北海道日高地方でヒグマの足跡や血痕があり、飼い犬が消えた...なぜ再び、犬を襲うのか?
北海道の日高地方で飼い犬がクマに襲われたというニュースが入ってきました。愛犬と都会で暮らしている筆者にとっては、愛犬がクマに殺されることを考えると、なんとも痛ましい事件です。そこで今日は、クマと人里の関係を考えてみましょう。
事件をまとめると、北海道日高地方で、クマに襲われたとみられる1匹の犬が行方不明で、もう1匹は死骸で見つかった、ということです。
その後、地元猟友会のハンターが、飼い犬を襲ったとみられるヒクマ1頭が駆除しました。そのヒクマは、体長170センチ、体重200キロほどのオスで、5歳くらいの成獣です。
去年も同じように、北海道の根室管内羅臼町では、ヒグマが飼い犬を襲う被害がありました。2018年に2匹、2019年は7月から8月上旬に3匹で計5匹の飼い犬が死んでいます。
一度、飼い犬を襲うとまた狙う
上記の飼い犬を襲ったクマのふんに残されたDNAから5匹は全て同じクマと判明しました。この結果は、野生生物の調査・研究などを行う知床財団(オホーツク管内斜里町)が北大に委託して調べたものです。つまり、クマは一度味をしめると執着する習性があり、また犬を食べるのです。
クマは、最近の暑さで食べるものが少ないなどの理由があるのでしょう。でも、犬を襲ったクマは、また犬を襲うので、今年は、日高地方で猟友会のハンターが駆除したのです。
ヒグマ
北海道、国後島、択捉島、サハリン、中国東北部に生息しています。
(形態)
毛色 :黒褐色から 茶褐色 です。
体重 :オスで150~250kg、メスで60~120kg程度です。
(生態)
時速 50km程度 の早さで走ることができます。
オス は広い範囲で動き回り、行動圏は数百 kmに及ぶと考えられています。一方、メスは、数kmから 数十kmです。
(食物)
・植物食の強い雑食性です。
・春にはザゼンソウ、イラクサ、エゾニュウ、フキなどの多汁質の草本を食べます。
・夏には、草本のほかにシウリザクラやヤマグワなどの果実、アリを巣ごと襲って食べます。
・秋には、マタタビやヤマブドウなどの果実類やドングリも食べます。
・越冬の前には、エゾシカなども食べます。
クマの出没地域の飼い主のできること
・飼い犬を室内に入れましょう。
・外で飼う場合は、犬小屋の周りに電気柵をしてクマが近づかないようにしましょう(もちろん、犬が電気柵には、近づけないようにしてくださいね。犬の紐を電気柵に届かないようにしてください)。

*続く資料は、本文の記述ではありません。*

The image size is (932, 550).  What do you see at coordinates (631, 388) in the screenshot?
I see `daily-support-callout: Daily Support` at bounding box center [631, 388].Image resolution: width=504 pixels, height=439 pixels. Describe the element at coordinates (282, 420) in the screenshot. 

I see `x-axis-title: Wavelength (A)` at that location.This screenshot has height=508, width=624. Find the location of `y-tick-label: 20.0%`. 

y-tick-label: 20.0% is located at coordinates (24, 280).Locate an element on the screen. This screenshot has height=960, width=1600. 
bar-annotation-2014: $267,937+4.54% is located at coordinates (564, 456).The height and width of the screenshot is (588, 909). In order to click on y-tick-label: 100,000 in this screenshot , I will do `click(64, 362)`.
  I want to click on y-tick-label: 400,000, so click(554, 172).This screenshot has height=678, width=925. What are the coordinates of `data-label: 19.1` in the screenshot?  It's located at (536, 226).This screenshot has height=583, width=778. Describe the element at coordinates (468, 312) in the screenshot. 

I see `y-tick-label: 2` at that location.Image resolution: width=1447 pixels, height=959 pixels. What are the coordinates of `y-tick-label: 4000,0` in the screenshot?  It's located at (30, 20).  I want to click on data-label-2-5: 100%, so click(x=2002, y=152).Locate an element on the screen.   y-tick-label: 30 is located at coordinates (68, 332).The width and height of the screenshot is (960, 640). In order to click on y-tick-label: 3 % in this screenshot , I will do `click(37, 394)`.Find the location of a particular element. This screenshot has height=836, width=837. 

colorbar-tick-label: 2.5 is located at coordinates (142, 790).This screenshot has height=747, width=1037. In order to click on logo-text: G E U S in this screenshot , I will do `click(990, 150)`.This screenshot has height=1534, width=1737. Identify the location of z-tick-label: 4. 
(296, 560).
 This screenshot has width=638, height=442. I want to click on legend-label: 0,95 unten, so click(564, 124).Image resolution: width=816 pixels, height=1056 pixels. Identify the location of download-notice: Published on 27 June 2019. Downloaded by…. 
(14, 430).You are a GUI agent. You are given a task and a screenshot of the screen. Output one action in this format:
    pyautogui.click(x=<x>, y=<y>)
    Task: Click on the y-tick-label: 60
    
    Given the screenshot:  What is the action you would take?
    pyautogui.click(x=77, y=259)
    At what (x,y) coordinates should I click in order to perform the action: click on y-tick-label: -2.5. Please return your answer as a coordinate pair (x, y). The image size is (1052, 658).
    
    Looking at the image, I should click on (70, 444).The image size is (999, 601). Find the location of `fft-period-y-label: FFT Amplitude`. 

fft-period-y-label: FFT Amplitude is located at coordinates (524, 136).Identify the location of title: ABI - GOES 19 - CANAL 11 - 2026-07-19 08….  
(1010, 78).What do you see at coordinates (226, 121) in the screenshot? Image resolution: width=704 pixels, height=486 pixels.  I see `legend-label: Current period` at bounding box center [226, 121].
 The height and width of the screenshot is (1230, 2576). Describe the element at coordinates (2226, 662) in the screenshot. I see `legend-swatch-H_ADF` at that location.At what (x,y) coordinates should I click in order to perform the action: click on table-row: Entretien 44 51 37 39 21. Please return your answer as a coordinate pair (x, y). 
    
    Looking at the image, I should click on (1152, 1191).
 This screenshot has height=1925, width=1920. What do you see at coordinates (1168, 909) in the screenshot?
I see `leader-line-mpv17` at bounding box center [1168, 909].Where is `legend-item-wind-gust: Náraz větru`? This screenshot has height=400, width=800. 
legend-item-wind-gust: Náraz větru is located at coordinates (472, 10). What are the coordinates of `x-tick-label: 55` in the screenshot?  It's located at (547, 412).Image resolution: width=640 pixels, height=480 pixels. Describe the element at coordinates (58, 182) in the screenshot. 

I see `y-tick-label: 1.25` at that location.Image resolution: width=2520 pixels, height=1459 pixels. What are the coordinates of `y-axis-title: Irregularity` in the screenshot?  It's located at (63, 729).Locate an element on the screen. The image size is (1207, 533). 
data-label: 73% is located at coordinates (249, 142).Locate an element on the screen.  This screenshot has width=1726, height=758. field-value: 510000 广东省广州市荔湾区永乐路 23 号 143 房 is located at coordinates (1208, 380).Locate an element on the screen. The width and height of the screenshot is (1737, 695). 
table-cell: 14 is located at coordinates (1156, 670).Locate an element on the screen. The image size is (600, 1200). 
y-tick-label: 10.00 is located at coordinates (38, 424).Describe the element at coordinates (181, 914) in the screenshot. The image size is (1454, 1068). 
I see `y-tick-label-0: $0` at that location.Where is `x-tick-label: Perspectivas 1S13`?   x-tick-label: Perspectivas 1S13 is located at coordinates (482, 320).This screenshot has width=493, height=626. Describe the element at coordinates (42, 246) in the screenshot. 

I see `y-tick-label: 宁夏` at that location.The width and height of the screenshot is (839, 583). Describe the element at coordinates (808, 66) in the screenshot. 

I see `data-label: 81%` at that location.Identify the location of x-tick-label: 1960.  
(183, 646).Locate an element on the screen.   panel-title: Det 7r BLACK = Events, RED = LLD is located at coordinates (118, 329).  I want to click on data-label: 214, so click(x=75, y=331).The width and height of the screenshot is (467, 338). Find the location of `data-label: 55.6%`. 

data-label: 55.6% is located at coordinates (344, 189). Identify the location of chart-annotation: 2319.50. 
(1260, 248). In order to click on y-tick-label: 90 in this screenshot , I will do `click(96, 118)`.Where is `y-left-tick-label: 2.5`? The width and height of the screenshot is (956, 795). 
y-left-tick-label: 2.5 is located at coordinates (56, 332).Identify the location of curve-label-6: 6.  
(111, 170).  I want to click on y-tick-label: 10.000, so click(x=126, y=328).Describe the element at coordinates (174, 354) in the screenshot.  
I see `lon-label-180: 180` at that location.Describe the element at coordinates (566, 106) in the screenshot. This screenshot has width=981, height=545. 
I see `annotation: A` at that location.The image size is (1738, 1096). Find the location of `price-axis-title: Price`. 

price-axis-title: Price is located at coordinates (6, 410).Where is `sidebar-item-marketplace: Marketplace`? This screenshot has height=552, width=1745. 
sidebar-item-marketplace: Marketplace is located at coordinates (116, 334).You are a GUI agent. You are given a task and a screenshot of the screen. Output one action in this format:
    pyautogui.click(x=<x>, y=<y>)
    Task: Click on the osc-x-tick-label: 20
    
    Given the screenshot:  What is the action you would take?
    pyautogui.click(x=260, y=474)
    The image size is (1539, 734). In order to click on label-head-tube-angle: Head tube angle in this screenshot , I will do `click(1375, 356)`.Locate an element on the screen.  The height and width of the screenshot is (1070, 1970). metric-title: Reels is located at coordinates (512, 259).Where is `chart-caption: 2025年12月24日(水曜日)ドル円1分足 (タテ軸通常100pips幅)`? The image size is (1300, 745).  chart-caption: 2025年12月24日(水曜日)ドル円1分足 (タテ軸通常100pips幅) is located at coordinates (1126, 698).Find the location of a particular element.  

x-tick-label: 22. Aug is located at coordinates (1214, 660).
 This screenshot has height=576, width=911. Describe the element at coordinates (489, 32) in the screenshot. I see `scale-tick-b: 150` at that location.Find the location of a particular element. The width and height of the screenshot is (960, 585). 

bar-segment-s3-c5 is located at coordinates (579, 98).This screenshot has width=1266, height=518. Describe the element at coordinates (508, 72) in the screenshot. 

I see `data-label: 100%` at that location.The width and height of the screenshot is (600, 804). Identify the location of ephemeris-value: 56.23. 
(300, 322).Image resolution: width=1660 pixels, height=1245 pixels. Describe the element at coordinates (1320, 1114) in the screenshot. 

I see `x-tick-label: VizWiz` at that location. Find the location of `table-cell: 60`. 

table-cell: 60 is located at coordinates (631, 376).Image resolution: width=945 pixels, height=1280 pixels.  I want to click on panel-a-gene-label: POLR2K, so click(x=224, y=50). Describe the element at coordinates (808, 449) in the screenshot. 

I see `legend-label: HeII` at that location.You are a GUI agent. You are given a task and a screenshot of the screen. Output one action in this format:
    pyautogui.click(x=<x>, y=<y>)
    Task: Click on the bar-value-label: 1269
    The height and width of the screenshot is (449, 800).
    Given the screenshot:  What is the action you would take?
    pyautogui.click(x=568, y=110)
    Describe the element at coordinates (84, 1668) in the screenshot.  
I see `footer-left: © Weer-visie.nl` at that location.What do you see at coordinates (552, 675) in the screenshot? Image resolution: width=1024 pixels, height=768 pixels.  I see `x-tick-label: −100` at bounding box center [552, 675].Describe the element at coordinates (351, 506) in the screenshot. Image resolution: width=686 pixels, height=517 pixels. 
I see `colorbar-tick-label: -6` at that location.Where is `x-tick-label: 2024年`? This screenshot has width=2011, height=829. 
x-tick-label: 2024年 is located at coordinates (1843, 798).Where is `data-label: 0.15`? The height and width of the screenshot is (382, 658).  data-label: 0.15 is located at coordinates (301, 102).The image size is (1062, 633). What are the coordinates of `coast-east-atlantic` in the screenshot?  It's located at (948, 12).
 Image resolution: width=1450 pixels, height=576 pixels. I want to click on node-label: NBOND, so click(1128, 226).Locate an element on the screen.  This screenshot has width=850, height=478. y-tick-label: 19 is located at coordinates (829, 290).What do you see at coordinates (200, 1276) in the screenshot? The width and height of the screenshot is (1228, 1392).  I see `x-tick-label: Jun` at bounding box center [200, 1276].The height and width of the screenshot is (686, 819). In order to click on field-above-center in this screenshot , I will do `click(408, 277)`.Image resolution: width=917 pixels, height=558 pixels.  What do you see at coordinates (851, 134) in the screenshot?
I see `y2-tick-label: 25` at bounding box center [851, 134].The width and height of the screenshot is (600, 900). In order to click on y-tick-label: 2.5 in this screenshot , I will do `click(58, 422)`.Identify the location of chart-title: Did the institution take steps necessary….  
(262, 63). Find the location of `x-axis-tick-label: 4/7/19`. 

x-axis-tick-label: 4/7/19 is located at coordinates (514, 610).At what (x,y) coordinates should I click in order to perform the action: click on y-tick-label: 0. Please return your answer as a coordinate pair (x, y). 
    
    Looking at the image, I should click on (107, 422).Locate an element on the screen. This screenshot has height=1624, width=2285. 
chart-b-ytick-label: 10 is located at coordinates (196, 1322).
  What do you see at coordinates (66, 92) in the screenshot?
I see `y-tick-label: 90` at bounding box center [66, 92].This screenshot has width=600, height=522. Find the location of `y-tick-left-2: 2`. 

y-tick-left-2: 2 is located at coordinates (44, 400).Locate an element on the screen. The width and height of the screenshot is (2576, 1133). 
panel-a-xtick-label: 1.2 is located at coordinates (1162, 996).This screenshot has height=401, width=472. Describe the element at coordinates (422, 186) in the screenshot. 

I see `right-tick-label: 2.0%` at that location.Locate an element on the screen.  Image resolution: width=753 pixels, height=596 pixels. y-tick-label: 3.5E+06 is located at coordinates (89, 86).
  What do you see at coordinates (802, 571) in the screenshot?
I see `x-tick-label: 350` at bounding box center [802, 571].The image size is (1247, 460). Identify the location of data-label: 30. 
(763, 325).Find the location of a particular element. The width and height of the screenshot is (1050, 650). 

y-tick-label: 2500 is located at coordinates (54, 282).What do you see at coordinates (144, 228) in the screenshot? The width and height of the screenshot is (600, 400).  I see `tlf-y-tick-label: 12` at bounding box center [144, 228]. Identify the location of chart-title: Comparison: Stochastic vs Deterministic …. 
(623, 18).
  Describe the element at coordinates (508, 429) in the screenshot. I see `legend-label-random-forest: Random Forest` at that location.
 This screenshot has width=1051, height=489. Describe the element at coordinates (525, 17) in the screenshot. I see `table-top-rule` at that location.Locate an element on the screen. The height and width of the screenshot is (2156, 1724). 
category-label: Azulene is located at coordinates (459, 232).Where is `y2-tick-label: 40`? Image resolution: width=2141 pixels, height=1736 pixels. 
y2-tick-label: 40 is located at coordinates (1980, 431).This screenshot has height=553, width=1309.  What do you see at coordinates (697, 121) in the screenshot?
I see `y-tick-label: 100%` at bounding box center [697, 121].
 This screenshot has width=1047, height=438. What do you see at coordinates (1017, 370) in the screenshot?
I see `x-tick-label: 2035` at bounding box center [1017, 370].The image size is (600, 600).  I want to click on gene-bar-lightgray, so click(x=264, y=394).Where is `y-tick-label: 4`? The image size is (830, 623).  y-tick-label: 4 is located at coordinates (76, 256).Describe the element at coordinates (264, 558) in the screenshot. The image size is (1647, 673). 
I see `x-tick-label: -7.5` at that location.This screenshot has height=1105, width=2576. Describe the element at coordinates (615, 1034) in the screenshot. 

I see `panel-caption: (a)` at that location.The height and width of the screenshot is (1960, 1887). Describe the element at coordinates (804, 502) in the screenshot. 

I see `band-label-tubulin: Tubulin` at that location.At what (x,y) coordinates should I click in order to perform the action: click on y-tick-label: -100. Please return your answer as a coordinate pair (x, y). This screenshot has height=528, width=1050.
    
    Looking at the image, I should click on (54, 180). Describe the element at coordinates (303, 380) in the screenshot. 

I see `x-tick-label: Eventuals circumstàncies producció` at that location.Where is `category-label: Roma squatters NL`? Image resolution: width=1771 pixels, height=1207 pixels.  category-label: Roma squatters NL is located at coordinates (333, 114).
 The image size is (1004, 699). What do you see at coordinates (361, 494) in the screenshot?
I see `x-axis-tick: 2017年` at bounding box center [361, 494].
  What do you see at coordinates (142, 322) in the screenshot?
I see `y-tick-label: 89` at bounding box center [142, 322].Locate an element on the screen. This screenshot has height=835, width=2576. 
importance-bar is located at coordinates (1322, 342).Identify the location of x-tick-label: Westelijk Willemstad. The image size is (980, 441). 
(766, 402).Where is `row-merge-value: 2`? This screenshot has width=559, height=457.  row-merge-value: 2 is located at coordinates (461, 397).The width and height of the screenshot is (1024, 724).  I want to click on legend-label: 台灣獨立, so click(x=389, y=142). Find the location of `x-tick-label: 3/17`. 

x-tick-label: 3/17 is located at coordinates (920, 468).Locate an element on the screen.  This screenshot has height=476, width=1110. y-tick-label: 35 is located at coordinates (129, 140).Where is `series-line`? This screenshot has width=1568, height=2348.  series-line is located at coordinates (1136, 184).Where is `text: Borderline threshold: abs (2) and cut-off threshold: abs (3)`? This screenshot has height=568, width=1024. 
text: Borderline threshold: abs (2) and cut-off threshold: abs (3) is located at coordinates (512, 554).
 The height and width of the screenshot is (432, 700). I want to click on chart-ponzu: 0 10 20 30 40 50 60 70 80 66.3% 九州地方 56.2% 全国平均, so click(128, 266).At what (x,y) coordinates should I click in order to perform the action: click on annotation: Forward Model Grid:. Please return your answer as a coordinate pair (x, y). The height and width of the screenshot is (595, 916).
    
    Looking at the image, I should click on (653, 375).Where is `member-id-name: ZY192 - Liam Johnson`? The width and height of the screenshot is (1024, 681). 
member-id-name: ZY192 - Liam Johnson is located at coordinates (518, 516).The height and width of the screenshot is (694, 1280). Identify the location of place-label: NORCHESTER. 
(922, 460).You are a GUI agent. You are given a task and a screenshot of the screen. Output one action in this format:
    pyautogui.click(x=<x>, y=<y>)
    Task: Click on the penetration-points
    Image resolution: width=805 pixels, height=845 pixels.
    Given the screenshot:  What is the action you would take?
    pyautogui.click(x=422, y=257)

電気柵とは、クマが触れると電気ショックを与えるものです。クマは、「この場所は恐い」ということを学習します。一度電気ショックを経験したクマは、「近寄ると危険」ということを心理的に覚えています。クマの学習能力を利用する電気柵は、非常に有効な手段です。
クマたちは、人里へ現れて人間と軋轢(あつれき)を起こす問題
なぜ、クマが人里に下りてくると問題なのか、考えてみましょう。
・人里に下りてきたクマが人と遭遇し、人身事故に発展することもあります。
・人里に降りてきたクマは、スイカなどの果物、農作物や家畜の飼料などを食べます。
果物は価格が高いものが多いため、一度被害がおこるとその被害金額は多くなります。また、家畜の飼料用に栽培されるトウモロコシ(デントコーン)も食べます。
・人工林のスギやヒノキの木の皮をはぎます。
・ヒグマ捕獲の技術と経験を持っているハンターは減り、そして、高齢化しています。そのため、「わな」を設置して、クマを駆除しています。
・農家・林家の減少にともなって、管理が行き届かなくなり、針葉樹の林には広葉樹が茂り、見通しの悪い里山が増えています。
下草が刈られ、見通しが良い里山は、クマに対する緩衝帯として働いてきましたが、農家・林家の減少にともなって、管理が行き届かなくなり、針葉樹の林には広葉樹が茂り、耕作放棄地が増えています。
クマをおびきよせないために
・隠れ家となりそうな川沿いのやぶを除去しましょう。
・収穫後の農産物、家庭の生ごみは野外に放置しないようにしましょう。
・庭にあるカキ、クリなどは放置しないで早めに収穫しましょう。
・家の周囲でハチの巣を見つけたらなるべく早く取り除きましょう。